# What you should do
Take the line that contains "टोकियोमा कविता कन्सर्ट २०२५ सम्पन्न (54, 595)" in the data below and each line after it, through the last, and repeat them unchanged.
Records to use: Begin
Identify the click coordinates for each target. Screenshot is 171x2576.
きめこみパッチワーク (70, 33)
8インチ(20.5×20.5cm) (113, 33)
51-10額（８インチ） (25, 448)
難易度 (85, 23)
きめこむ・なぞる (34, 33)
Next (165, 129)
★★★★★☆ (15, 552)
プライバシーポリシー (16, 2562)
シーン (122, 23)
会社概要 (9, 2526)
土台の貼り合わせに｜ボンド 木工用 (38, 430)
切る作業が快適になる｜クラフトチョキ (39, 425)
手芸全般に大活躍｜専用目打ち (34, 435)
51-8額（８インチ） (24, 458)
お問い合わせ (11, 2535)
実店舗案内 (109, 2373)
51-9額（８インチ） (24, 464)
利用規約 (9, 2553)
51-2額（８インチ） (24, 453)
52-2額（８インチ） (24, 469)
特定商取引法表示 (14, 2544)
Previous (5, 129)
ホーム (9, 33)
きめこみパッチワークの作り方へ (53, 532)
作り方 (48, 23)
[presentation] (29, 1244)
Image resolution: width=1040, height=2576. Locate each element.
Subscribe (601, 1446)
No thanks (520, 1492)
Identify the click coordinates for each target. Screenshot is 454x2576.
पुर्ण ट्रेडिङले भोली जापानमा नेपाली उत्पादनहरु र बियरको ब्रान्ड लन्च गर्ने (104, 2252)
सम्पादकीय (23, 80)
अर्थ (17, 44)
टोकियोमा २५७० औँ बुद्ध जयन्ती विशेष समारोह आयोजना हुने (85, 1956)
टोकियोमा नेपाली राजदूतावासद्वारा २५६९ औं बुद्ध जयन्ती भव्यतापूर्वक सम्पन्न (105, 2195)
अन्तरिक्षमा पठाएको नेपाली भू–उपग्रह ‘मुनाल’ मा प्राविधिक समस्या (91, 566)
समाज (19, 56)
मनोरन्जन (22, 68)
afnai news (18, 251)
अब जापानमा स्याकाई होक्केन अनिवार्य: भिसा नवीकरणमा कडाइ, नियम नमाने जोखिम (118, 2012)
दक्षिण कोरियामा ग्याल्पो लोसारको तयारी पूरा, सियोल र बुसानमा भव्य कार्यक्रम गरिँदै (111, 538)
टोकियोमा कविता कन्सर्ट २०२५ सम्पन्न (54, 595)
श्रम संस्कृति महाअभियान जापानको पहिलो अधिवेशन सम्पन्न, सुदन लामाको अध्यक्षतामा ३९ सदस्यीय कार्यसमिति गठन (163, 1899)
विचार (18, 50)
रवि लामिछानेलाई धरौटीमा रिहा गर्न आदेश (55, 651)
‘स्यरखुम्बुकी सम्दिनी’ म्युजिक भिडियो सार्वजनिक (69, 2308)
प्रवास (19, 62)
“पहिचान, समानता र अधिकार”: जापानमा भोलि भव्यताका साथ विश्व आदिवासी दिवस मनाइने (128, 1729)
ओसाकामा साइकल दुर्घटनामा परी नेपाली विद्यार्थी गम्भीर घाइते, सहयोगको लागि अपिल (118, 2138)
Records to use: End
# Answer to this problem
टोकियोमा कविता कन्सर्ट २०२५ सम्पन्न (54, 595)
श्रम संस्कृति महाअभियान जापानको पहिलो अधिवेशन सम्पन्न, सुदन लामाको अध्यक्षतामा ३९ सदस्यीय कार्यसमिति गठन (163, 1899)
विचार (18, 50)
रवि लामिछानेलाई धरौटीमा रिहा गर्न आदेश (55, 651)
‘स्यरखुम्बुकी सम्दिनी’ म्युजिक भिडियो सार्वजनिक (69, 2308)
प्रवास (19, 62)
“पहिचान, समानता र अधिकार”: जापानमा भोलि भव्यताका साथ विश्व आदिवासी दिवस मनाइने (128, 1729)
ओसाकामा साइकल दुर्घटनामा परी नेपाली विद्यार्थी गम्भीर घाइते, सहयोगको लागि अपिल (118, 2138)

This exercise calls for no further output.